The goal of this conference is to begin setting a more rigorous framework for studying university level design education, and to identify core areas of an interdisciplinary program in design.

Session One: What does it take to learn design?

Today, the issues of design education are being re-thought. An older generation of designers are retiring. Corporate memories of good practices are disappearing. The integration of design with new digital media and ways of communicating require re-thinking the practices of design in most fields. Software design is suggesting completely new ways to address design.

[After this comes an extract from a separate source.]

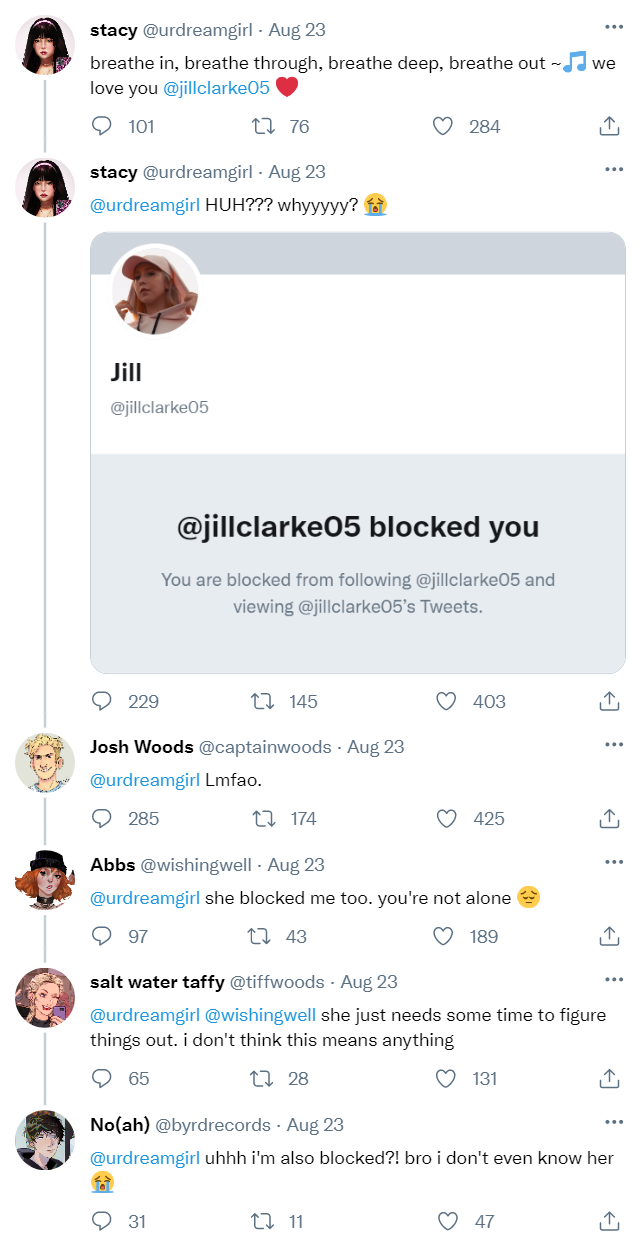The image size is (641, 1248).
Task: Open more options on Josh Woods' tweet
Action: click(x=614, y=744)
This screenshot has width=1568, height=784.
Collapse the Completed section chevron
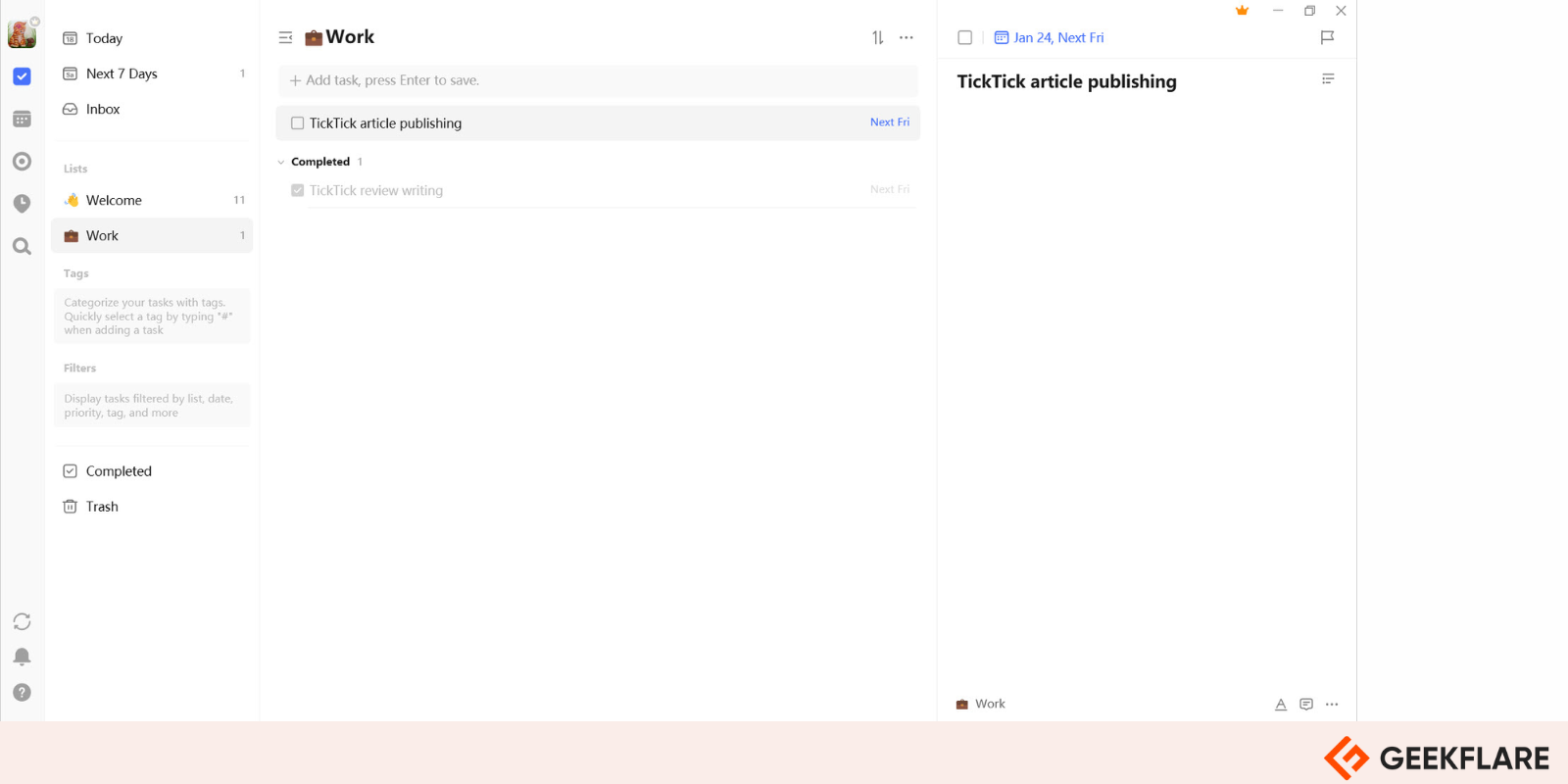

Several different directions are being explored. One direction is to expand the use of project courses in engineering, architecture and software development. These range from traditionalist's efforts to re-create the practice project, which is meant to provide a scaffold for discussions of process, values, problem definition and the like. Another use of project courses is to bring students into contact with issues not addressed in highly focused courses, such as ergonomics, system integration, manufacturability and organizational issues. A quite different approach is to define a science of design, based on prescriptive methods. These attempt to formalize different steps and dependencies, in an effort to give students a strong procedural foundation upon which to build up later design experience. Another approach is to re-cast major portions of design into a formal approach relying on new representations. Examples are feature-based design, shape grammars, and the system approaches, such as Bond graphs. These are efforts partially directed toward the development of new formalisms and tools, the other as a way of "thinking about" designing.

In the end, no explicit process can possibly be relied upon to provide the best design, because design is open-ended, is not judged by completely objective measures, and must respond to changing human conditions. Design requires both technical skills and formalisms dealing with "science", and also judgment and insight. How to balance and integrate the two will be an issue we will encounter repeatedly in the next two days.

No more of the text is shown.